Sorting under Partial Information

Speaker : Emma Caizergues
Nokia Bell Labs France
Date: 17/05/2023
Time: 10:30 am - 11:30 am
Location: Room 4B01

Abstract

We present the following article: Cardinal, Fiorini, Joret, Jungers, and Munro. Sorting under partial information (without the ellipsoid algorithm). Proceedings of the forty-second ACM symposium on Theory of computing. 2010.

“We revisit the well-known problem of sorting under partial information: sort a finite set given the outcomes of comparisons between some pairs of elements. The input is a partially ordered set P, and solving the problem amounts to discovering an unknown linear extension of P, using pairwise comparisons. The information-theoretic lower bound on the number of comparisons needed in the worst case is log e(P), the binary logarithm of the number of linear extensions of P. In a breakthrough paper, Jeff Kahn and Jeong Han Kim (STOC 1992) showed that there exists a polynomial-time algorithm for the problem achieving this bound up to a constant factor. Their algorithm invokes the ellipsoid algorithm at each iteration for determining the next comparison, making it impractical.

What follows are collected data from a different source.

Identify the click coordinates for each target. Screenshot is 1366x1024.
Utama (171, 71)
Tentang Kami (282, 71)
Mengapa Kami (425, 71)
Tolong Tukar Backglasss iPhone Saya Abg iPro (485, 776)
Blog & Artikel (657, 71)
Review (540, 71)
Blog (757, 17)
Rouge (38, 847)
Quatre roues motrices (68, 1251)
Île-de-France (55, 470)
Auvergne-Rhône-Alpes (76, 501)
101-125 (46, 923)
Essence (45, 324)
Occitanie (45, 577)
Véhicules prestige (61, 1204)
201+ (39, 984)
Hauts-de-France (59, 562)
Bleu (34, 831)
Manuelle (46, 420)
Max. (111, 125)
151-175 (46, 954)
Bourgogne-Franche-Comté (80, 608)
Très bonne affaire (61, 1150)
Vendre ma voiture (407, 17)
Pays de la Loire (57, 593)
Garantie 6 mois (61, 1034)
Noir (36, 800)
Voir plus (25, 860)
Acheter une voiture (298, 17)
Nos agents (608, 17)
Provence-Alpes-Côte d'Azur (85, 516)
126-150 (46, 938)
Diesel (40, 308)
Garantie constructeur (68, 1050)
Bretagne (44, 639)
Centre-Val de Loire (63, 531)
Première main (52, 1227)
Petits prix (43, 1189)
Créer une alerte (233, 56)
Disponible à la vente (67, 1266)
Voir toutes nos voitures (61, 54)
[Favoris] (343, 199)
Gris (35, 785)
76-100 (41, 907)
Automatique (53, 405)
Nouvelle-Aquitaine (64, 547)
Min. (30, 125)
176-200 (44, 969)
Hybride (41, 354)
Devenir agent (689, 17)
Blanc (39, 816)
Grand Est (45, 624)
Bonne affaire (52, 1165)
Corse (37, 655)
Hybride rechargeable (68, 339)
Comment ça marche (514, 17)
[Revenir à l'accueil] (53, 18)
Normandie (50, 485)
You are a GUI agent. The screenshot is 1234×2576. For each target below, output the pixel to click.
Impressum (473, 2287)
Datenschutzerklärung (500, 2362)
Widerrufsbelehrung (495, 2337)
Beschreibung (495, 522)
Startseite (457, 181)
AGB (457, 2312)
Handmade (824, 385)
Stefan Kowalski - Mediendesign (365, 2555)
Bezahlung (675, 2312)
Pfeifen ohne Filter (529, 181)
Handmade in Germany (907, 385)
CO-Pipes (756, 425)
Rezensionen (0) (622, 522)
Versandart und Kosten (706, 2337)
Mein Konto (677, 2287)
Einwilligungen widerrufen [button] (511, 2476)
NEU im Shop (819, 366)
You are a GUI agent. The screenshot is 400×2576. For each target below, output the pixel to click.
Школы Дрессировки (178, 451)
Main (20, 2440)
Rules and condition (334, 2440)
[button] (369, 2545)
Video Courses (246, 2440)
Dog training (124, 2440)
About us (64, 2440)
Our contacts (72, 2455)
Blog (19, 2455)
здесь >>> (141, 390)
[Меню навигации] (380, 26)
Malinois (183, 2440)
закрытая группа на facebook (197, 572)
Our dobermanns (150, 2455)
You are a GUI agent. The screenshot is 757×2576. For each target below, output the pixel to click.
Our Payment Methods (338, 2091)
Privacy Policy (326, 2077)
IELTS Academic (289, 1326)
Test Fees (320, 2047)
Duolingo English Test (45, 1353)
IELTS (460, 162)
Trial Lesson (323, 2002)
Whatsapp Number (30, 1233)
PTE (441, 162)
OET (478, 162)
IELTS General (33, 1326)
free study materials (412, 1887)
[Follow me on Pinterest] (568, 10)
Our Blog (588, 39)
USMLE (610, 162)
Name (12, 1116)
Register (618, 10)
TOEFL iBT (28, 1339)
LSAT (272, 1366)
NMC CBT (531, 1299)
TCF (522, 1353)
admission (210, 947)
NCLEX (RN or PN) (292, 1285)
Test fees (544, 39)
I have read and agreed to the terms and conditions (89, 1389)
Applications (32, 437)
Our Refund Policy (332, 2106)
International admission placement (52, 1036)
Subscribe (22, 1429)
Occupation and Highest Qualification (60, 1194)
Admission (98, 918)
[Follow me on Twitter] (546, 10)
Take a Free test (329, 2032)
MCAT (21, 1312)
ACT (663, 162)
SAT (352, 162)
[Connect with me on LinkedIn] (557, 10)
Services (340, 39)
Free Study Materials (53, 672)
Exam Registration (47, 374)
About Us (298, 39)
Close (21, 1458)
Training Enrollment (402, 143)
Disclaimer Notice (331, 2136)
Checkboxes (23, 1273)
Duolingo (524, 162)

We develop efficient algorithms for sorting under partial information. Like Kahn and Kim, our approach relies on graph entropy. However, our algorithms differ in essential ways from theirs. Rather than resorting to convex programming for computing the entropy, we approximate the entropy, or make sure it is computed only once in a restricted class of graphs, permitting the use of a simpler algorithm.”